> THE EXERCISE
Rewrite the listing lines from the one containing "ACC Blog logo" through the one containing "pyautogui.click(x=193, y=193)", inclusive. Change every "date heading" to "date label" and leave everything else as it is.

[Begin]

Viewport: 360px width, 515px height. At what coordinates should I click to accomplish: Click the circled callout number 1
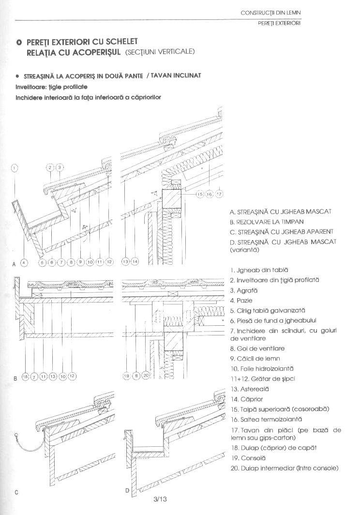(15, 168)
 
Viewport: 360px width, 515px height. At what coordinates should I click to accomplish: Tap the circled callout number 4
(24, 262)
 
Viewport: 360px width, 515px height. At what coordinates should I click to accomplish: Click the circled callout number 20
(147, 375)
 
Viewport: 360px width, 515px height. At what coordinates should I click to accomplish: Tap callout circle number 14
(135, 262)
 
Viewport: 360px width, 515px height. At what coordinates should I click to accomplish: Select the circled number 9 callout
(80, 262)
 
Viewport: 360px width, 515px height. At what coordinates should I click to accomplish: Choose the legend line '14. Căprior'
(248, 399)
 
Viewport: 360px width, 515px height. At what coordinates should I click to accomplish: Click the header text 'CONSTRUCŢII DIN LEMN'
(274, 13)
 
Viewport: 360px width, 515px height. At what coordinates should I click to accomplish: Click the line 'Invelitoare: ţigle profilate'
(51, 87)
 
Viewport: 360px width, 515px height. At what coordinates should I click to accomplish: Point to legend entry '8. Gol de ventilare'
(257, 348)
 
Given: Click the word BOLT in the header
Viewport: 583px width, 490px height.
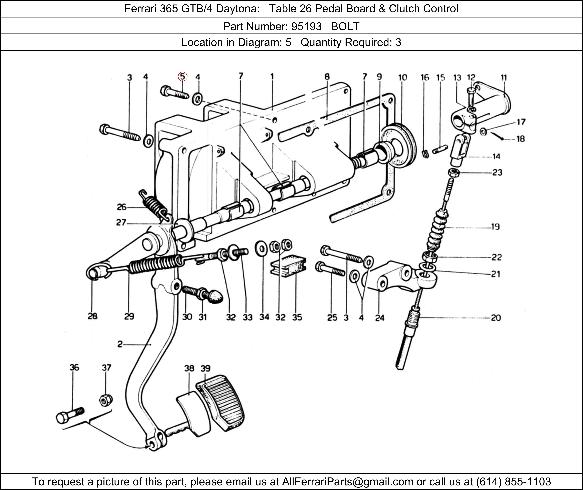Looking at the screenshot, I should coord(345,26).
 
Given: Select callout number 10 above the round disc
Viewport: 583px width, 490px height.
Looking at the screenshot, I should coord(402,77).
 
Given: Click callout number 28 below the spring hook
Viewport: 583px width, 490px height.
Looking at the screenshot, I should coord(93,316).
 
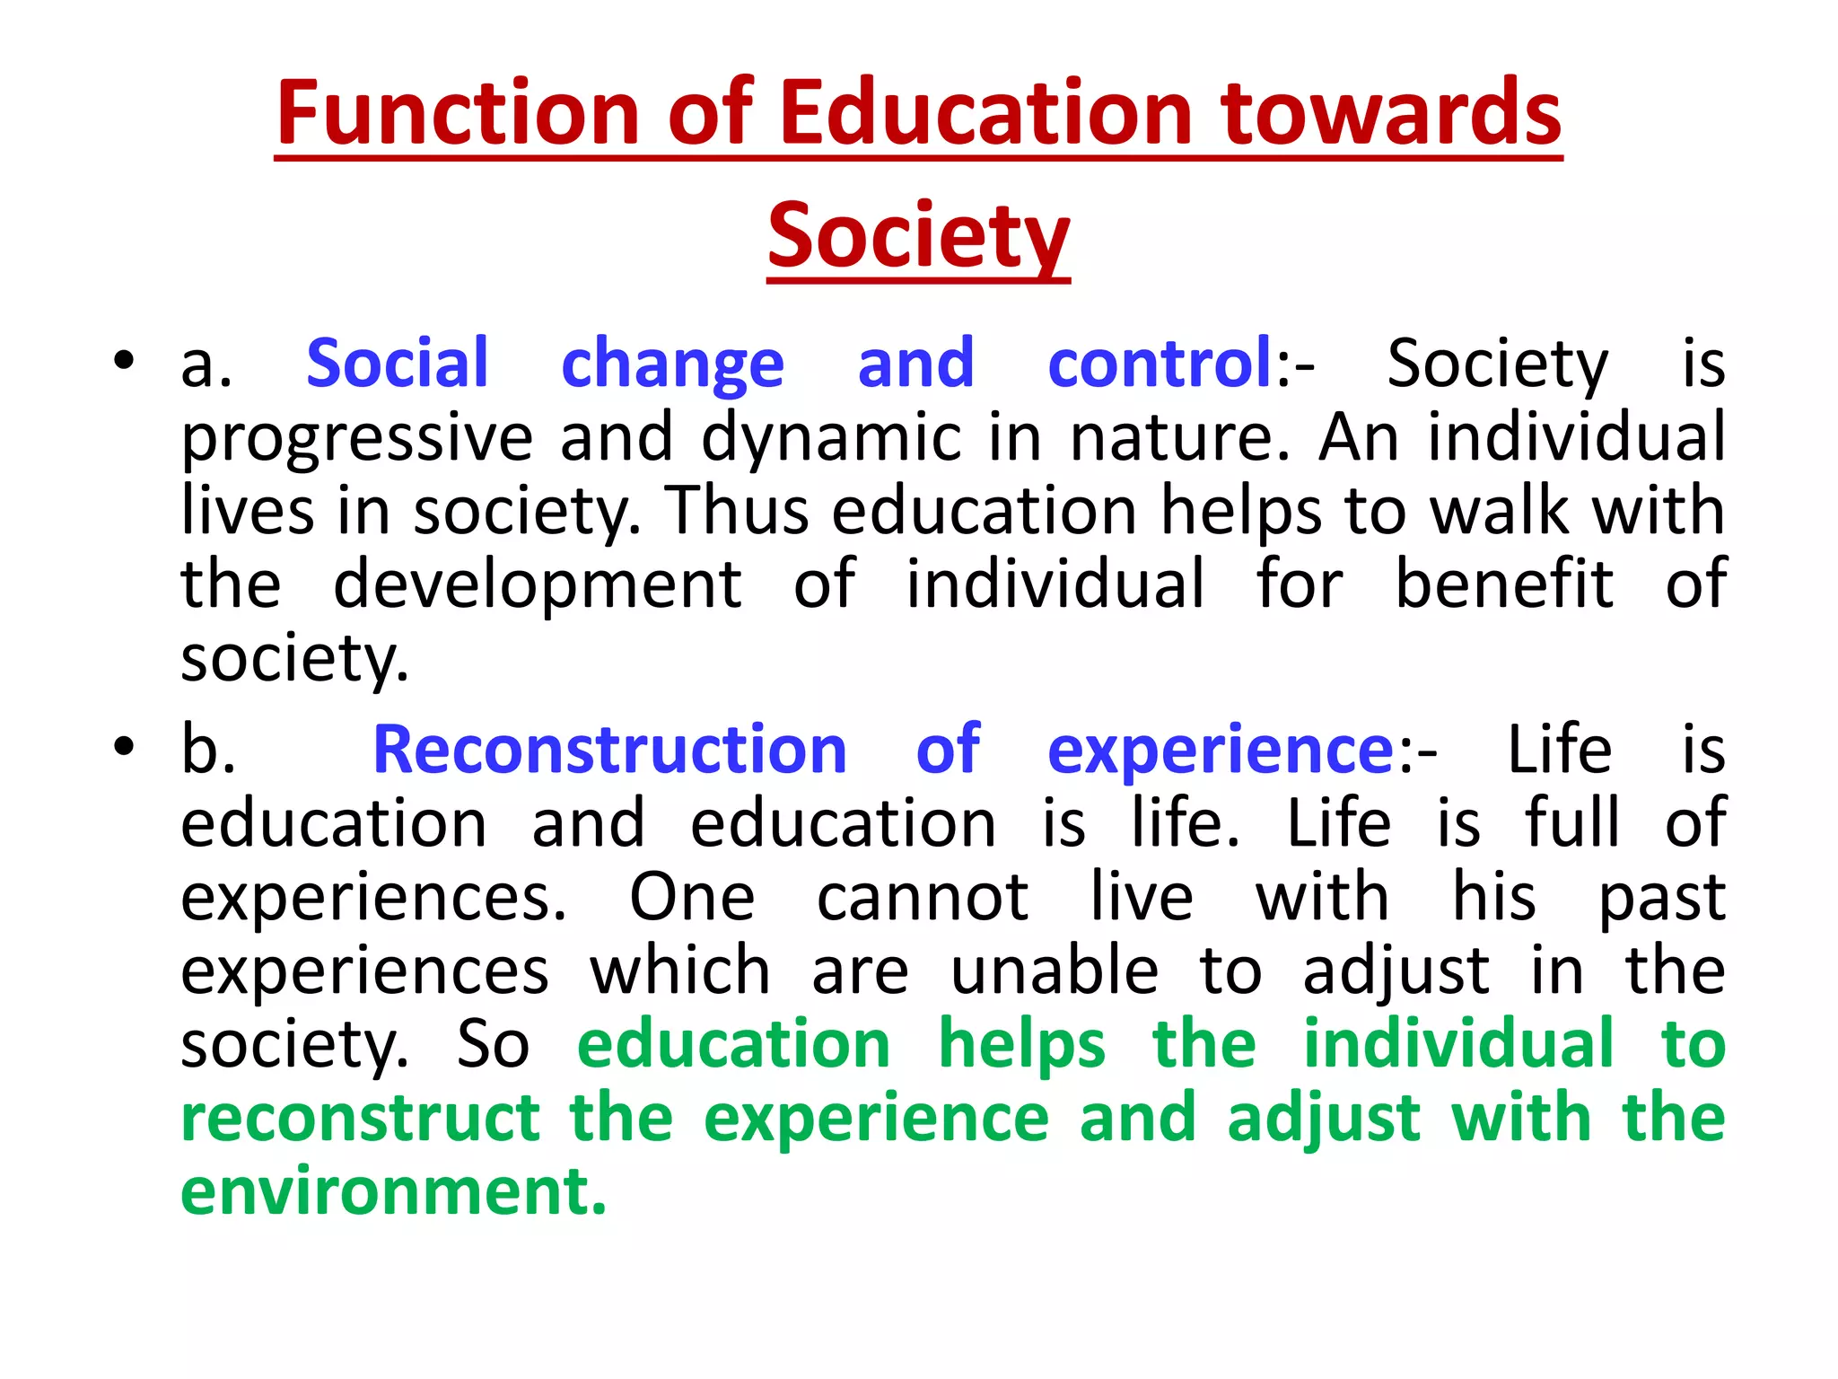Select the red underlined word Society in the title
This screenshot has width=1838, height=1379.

[End]
[Begin]

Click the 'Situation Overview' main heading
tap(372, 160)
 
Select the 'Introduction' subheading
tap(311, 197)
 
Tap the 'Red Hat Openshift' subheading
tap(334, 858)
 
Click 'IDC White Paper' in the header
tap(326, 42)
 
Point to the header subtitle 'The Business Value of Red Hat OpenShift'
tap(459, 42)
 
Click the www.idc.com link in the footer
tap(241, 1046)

[End]
[Begin]

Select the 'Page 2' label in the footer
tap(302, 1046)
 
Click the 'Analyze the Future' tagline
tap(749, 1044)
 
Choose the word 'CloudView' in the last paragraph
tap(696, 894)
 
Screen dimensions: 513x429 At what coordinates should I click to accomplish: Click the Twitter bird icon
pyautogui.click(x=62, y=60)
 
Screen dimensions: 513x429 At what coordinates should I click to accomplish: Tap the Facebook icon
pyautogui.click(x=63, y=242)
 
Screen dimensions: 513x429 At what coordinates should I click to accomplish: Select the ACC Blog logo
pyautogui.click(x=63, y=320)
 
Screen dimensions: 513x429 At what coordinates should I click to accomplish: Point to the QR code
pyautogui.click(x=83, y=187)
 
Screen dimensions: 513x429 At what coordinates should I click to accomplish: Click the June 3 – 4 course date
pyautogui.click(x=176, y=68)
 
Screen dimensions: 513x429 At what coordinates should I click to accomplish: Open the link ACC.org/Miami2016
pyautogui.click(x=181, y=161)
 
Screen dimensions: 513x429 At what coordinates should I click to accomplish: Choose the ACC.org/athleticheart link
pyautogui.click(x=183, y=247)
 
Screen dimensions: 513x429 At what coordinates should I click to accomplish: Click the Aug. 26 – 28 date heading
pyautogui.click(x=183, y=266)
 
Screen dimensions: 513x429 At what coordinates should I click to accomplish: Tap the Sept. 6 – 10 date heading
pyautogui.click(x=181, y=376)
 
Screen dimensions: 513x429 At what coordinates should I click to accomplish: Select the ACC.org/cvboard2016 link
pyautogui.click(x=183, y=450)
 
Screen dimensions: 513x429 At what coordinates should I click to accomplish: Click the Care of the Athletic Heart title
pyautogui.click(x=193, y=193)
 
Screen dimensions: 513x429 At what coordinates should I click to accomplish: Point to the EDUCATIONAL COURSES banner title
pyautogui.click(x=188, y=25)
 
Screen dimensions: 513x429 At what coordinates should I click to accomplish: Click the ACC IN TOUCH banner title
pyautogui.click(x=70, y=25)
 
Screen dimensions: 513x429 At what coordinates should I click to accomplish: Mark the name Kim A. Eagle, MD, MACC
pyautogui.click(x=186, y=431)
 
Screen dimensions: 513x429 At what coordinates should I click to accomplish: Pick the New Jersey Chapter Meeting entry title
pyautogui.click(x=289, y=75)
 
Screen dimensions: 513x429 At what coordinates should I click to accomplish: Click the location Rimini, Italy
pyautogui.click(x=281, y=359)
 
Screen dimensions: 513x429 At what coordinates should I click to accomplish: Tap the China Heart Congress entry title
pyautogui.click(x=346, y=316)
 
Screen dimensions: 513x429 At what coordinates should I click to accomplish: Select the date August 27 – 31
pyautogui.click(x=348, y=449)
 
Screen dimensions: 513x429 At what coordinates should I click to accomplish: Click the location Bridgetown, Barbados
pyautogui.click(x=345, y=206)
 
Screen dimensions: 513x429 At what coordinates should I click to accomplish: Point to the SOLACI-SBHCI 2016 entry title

[End]

> RESPONSE FOR THIS EXERCISE
Screen dimensions: 513x429 At what coordinates should I click to accomplish: Select the ACC Blog logo
pyautogui.click(x=63, y=320)
 
Screen dimensions: 513x429 At what coordinates should I click to accomplish: Point to the QR code
pyautogui.click(x=83, y=187)
 
Screen dimensions: 513x429 At what coordinates should I click to accomplish: Click the June 3 – 4 course date
pyautogui.click(x=176, y=68)
 
Screen dimensions: 513x429 At what coordinates should I click to accomplish: Open the link ACC.org/Miami2016
pyautogui.click(x=181, y=161)
 
Screen dimensions: 513x429 At what coordinates should I click to accomplish: Choose the ACC.org/athleticheart link
pyautogui.click(x=183, y=247)
 
Screen dimensions: 513x429 At what coordinates should I click to accomplish: Click the Aug. 26 – 28 date label
pyautogui.click(x=183, y=266)
 
Screen dimensions: 513x429 At what coordinates should I click to accomplish: Tap the Sept. 6 – 10 date label
pyautogui.click(x=181, y=376)
 
Screen dimensions: 513x429 At what coordinates should I click to accomplish: Select the ACC.org/cvboard2016 link
pyautogui.click(x=183, y=450)
 
Screen dimensions: 513x429 At what coordinates should I click to accomplish: Click the Care of the Athletic Heart title
pyautogui.click(x=193, y=193)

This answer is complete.